Two recent developments got me thinking about lethal autonomous weapons, ironically, as the law has been succinctly abbreviated. There was a report that China has deployed machine-gun-powered autonomous robots indian border, because the heights of the Himalayas were considered too cold for human soldiers to patrol round the clock. The second was a fascinating BBC series called ‘Reith Lecture’, given by Stuart Russell, head of Artificial Intelligence (AI), in which he describes the threat posed by LAWs or AI-powered weapons.

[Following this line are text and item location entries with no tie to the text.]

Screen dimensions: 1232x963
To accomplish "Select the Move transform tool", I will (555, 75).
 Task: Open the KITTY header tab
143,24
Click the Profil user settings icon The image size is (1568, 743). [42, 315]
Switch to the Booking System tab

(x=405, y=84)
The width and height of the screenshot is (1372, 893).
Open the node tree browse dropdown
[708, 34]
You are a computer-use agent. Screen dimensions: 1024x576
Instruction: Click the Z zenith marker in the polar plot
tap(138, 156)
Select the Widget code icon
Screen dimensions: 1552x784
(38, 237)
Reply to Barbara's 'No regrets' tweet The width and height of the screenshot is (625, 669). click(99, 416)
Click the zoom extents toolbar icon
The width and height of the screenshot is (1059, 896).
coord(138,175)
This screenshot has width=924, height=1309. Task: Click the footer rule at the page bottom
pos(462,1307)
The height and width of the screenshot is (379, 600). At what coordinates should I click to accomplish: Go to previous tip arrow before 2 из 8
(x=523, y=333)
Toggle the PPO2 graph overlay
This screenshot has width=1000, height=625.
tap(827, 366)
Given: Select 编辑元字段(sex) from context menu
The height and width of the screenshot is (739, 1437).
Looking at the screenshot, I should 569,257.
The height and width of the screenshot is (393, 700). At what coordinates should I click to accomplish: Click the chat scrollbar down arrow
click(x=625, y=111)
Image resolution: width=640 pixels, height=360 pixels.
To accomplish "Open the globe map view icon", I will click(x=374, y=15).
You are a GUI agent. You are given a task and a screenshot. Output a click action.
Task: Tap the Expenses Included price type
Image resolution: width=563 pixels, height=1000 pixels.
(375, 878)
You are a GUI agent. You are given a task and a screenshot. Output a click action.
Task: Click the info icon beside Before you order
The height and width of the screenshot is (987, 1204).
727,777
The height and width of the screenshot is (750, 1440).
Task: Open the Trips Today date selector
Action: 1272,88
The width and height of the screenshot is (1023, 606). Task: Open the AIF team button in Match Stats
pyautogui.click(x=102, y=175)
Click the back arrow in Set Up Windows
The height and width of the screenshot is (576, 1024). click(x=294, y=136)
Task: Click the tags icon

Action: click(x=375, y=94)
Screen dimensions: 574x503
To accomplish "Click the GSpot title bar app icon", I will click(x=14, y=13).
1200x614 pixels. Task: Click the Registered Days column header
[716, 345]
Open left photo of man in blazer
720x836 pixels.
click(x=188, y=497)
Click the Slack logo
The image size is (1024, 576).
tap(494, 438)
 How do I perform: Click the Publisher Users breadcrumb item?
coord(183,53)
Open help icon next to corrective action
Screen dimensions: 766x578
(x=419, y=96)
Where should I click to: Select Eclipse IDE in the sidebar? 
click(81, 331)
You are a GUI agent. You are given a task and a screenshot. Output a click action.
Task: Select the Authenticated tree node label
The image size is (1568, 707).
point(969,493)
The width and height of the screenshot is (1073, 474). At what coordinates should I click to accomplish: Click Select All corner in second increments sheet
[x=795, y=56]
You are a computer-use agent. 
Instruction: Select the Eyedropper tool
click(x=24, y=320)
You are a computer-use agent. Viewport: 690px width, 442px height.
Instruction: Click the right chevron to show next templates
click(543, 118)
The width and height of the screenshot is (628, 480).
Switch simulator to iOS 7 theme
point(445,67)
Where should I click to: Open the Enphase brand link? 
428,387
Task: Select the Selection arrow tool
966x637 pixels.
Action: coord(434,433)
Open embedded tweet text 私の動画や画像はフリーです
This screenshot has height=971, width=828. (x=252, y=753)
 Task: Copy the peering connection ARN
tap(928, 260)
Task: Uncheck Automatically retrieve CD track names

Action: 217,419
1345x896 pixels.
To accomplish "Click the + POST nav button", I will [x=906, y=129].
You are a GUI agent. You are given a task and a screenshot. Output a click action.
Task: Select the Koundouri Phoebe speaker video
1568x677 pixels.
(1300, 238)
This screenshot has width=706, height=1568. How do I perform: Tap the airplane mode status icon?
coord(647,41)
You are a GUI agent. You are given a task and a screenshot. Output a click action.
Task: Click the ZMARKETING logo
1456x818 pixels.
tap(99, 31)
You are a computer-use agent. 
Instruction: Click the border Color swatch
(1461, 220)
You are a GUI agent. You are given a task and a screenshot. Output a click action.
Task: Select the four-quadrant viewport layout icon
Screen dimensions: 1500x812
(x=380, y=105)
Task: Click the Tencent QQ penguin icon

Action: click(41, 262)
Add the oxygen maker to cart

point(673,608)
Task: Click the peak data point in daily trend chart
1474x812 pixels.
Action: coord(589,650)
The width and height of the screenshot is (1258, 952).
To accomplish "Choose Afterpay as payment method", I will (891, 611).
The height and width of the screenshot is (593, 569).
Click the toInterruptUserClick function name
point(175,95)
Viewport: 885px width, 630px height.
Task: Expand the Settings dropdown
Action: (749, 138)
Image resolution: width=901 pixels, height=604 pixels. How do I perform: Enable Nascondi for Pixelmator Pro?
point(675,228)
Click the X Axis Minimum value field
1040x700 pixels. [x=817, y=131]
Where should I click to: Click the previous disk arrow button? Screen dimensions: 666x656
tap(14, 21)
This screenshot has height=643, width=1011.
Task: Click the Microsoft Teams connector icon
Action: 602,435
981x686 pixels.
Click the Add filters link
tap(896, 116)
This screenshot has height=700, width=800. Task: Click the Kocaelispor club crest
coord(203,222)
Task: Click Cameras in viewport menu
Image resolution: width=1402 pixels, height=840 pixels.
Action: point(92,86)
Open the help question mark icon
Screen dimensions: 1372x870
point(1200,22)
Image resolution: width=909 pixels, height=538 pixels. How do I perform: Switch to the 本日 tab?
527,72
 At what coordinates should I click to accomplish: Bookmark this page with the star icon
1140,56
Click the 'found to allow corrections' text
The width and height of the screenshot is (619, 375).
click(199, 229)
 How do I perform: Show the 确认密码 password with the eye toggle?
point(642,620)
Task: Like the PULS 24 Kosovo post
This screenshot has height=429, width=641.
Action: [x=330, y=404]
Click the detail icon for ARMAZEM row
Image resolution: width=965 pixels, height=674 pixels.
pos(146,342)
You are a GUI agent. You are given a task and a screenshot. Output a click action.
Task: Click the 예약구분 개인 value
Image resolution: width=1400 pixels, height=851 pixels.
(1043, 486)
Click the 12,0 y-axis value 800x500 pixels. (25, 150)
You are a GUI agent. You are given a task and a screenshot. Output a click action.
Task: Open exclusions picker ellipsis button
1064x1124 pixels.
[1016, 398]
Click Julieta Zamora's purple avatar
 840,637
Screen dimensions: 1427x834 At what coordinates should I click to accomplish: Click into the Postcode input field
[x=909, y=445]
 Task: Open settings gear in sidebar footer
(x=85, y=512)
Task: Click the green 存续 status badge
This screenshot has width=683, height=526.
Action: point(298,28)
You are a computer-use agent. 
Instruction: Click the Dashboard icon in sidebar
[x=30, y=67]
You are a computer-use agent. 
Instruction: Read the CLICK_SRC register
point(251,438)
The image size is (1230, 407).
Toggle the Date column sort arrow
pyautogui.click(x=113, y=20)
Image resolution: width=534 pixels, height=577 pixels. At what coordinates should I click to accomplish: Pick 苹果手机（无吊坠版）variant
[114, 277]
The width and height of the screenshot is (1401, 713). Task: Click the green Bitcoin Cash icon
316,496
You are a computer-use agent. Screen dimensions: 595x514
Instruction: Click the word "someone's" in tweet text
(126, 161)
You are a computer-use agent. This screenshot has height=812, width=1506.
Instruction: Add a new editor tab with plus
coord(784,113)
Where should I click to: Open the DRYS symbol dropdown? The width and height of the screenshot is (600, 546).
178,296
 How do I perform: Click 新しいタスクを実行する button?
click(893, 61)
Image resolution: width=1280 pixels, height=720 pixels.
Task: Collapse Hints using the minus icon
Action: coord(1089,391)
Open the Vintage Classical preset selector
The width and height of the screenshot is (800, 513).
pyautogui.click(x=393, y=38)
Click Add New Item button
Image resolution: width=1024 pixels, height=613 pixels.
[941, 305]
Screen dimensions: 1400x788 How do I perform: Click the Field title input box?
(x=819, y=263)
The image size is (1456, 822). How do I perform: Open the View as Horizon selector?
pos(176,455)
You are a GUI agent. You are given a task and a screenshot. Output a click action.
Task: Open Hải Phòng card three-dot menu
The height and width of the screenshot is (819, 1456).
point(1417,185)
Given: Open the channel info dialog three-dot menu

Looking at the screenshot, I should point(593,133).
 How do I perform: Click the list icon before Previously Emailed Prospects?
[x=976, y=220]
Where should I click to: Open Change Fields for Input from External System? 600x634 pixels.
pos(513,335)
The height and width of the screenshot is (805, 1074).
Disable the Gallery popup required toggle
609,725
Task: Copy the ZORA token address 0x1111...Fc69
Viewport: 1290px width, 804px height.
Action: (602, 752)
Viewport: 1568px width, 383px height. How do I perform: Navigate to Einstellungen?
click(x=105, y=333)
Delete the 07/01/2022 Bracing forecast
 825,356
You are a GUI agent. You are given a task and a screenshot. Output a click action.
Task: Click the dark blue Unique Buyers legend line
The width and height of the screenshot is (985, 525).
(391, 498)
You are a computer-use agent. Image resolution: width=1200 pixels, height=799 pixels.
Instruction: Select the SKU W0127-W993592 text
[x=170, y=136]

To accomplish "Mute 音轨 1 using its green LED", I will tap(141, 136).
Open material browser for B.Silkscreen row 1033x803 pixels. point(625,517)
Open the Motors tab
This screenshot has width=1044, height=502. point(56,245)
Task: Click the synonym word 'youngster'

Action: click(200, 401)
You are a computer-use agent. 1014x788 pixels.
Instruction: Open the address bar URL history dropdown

Mention autonomous weapons and most people picture giant battle robots of Terminator fame. While we are not there yet, there is an arms race going on to create something similar and frightening. Russell’s Future of Life Institute created a Black Mirror-style fictional video called Slaughterbots in 2017 that went viral. It depicts tiny AI-powered quadcopters with explosive warheads that can swarm attacks on cities and people and become terrifying, intelligent weapons of mass destruction. They can be algorithmically directed to choose a certain race, gender or particular face as their target profile and mount selective attacks on such victims. Russell pointed out that all the technologies shown in that video were already there, but they weren’t put together. The institute recently released a sequel to the video that shows even more dangerous ‘use cases’: laws in cars shooting voters at polling stations, bank robberies by dog-like robots carrying assault weapons, A nightclub massacre by autonomous quadcopters with bombs. Such scenes have become frighteningly real. Eight were injured recently in an autonomous armed drone strike by Houthi rebels on targets in Saudi Arabia. Autonomous armed quadcopters are beginning to appear at arms fairs and exhibitions.
I have often written about AI saying that it is probably the most powerful technology ever created by mankind. It has many benefits, but also a dark side, and the laws reside in its deepest dungeons. One of the reasons Russell brought out the video and delivered the ‘Reith Lecture’ was to persuade world powers to impose international, legally binding sanctions on such autonomous weapons. These lectures were done just before the United Nations Convention on Some Conventional Weapons: The Sixth Review Conference, which took place in late 2020, with 125 member states meeting to discuss the ban. There are clear examples of this. A potentially catastrophic nuclear threat has so far been avoided by global regulation. The oddly named convention has actually succeeded in reducing dangerous incendiary explosives and blinding lasers; Bio and chemical weapons have also been regulated.
Killer robots, on the other hand, do not affect the powers of the world. The Sixth Review Conference ended with an ineffective and non-binding code of conduct. The US, Britain, Russia and China all argued it was “too early”, something that Russell and other experts strongly disputed. These countries have made the odd argument that LAWs could actually lead to more “humanitarian” warfare with fighting robots. Robots and no humans are involved, or that the killer bot will only target and kill soldiers, with no harm to civilians. Secretly, they fear that other countries will take the lead on them if they leave development work to the law.
There is no water in these arguments. The same could have been true of bio and chemical weapons, but the world managed to control them, although it was believed to be a less fractured world with more politicians among politicians. Second, the technology behind these weapons is nowhere near as accurate as the armies would like us to believe. Note the civilian casualties that accompany every ‘targeted’ drone or missile attack in Afghanistan or Iraq. Third, and most ominously, the moment we have weapons like these being produced by Raytheon and Lockheed Martin, non-state actors and terrorist groups will capture them. A bunch of autonomous killing machines can make suicide-vest attacks primitive.
The great inventor Thomas Edison said a century ago: “One day a machine or force will emerge from the mind of science so fearful in its capabilities, so terrifying, that even man … will be frightened, and therefore war Leave it forever.” Even nuclear weapons, with the power to destroy our planet many times over, have not been able to fulfill Edison’s prophecy. Will an AI-Powered Killer Robot Might Be the World’s Last Invention?
Jaspreet Bindra is Chief Technical Whisperer in Findability Sciences, and learning AI, Ethics and Society at Cambridge University.